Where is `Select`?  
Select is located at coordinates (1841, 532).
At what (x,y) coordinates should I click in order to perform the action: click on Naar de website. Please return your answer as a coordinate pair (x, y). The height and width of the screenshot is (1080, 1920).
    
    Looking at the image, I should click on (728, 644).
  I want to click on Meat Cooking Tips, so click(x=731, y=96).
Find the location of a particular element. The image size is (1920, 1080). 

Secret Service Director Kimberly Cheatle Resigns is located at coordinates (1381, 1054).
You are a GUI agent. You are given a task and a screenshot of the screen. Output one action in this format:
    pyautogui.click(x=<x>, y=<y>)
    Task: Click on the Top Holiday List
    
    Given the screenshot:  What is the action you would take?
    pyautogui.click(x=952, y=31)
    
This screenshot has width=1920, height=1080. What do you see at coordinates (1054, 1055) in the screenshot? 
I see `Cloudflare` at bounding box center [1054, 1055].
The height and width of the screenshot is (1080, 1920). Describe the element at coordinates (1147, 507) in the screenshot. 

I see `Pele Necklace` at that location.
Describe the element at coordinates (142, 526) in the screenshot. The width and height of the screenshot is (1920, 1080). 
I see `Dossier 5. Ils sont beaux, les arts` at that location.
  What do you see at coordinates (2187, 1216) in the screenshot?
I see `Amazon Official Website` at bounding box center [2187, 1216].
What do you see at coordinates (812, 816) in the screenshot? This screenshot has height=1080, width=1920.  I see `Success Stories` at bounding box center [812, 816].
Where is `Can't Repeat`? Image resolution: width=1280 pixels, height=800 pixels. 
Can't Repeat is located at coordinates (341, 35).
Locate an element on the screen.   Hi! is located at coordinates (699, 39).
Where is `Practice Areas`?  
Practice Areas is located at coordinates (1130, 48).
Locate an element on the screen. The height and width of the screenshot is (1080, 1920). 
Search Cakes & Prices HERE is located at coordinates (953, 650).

-- -- --

Copy every row above word for word, in the same order.

▶ [ANSWER BELOW]
Where is `Select`?  
Select is located at coordinates (1841, 532).
At what (x,y) coordinates should I click in order to perform the action: click on Naar de website. Please return your answer as a coordinate pair (x, y). The height and width of the screenshot is (1080, 1920).
    
    Looking at the image, I should click on (728, 644).
  I want to click on Meat Cooking Tips, so click(x=731, y=96).
Find the location of a particular element. The image size is (1920, 1080). 

Secret Service Director Kimberly Cheatle Resigns is located at coordinates (1381, 1054).
You are a GUI agent. You are given a task and a screenshot of the screen. Output one action in this format:
    pyautogui.click(x=<x>, y=<y>)
    Task: Click on the Top Holiday List
    
    Given the screenshot:  What is the action you would take?
    pyautogui.click(x=952, y=31)
    
This screenshot has width=1920, height=1080. What do you see at coordinates (1054, 1055) in the screenshot? 
I see `Cloudflare` at bounding box center [1054, 1055].
The height and width of the screenshot is (1080, 1920). Describe the element at coordinates (1147, 507) in the screenshot. 

I see `Pele Necklace` at that location.
Describe the element at coordinates (142, 526) in the screenshot. The width and height of the screenshot is (1920, 1080). 
I see `Dossier 5. Ils sont beaux, les arts` at that location.
  What do you see at coordinates (2187, 1216) in the screenshot?
I see `Amazon Official Website` at bounding box center [2187, 1216].
What do you see at coordinates (812, 816) in the screenshot? This screenshot has height=1080, width=1920.  I see `Success Stories` at bounding box center [812, 816].
Where is `Can't Repeat`? Image resolution: width=1280 pixels, height=800 pixels. 
Can't Repeat is located at coordinates (341, 35).
Locate an element on the screen.   Hi! is located at coordinates (699, 39).
Where is `Practice Areas`?  
Practice Areas is located at coordinates (1130, 48).
Locate an element on the screen. The height and width of the screenshot is (1080, 1920). 
Search Cakes & Prices HERE is located at coordinates (953, 650).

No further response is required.